**WHAT YOU ARE ASKED TO DO**. Please repeat exactly the lines from the one containing "Tap back chevron" through the last line of the records below, both included, and leave out any pictures.

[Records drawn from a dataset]
* * * * *
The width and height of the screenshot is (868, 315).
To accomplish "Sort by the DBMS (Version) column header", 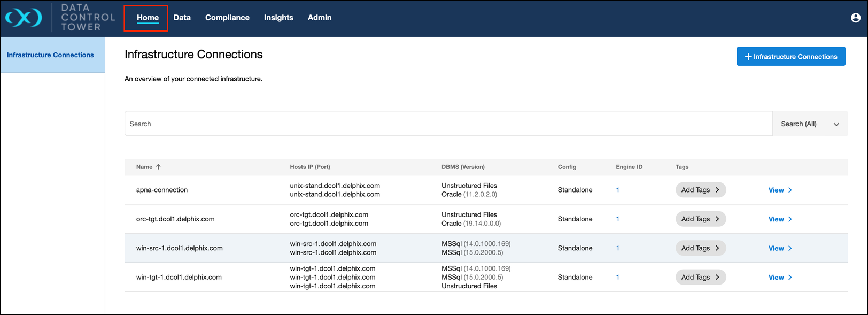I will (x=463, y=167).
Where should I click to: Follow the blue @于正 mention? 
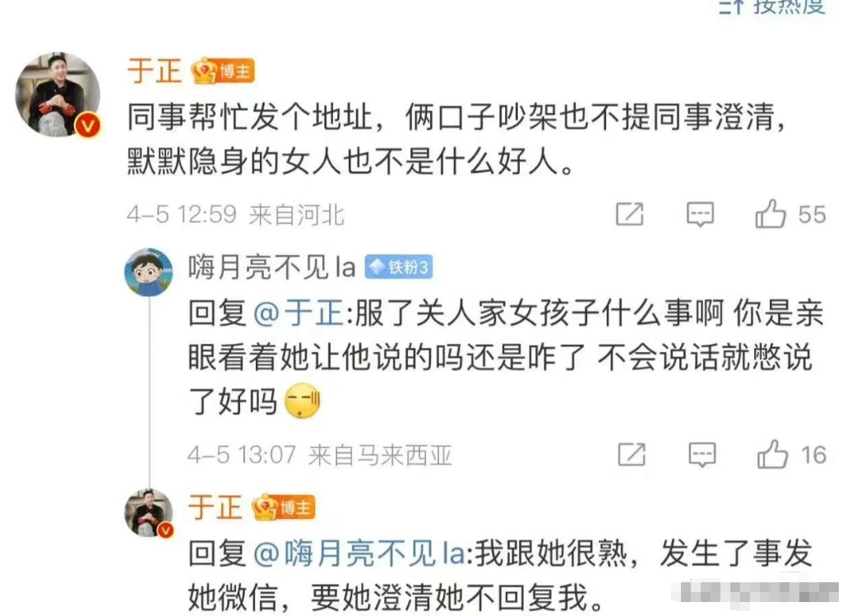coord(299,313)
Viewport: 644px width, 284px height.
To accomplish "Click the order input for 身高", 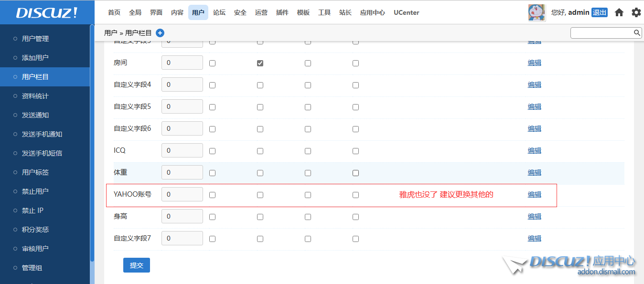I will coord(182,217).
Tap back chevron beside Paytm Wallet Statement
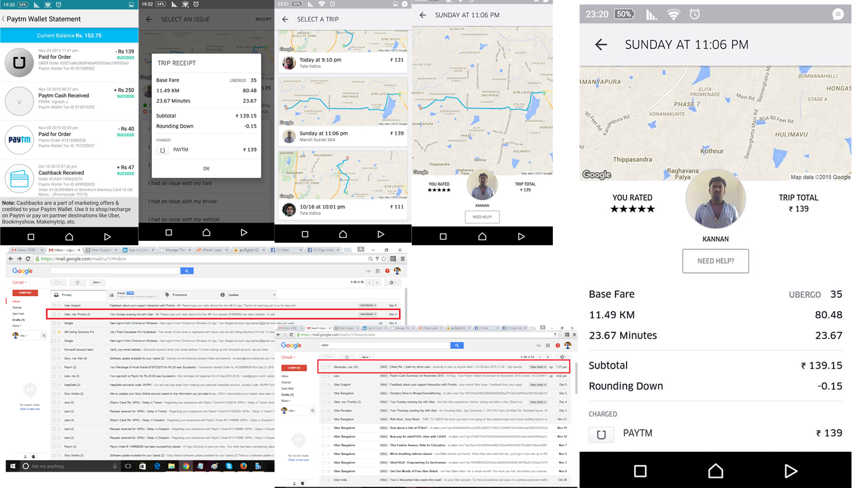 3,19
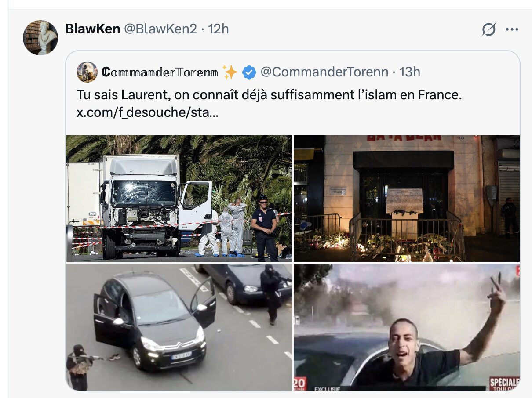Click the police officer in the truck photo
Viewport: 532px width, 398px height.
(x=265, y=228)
* * * * *
**THE COMPLETED TASK**.
Tap back chevron beside Paytm Wallet Statement
 3,19
Click the police officer in the truck photo
Viewport: 532px width, 398px height.
(x=265, y=228)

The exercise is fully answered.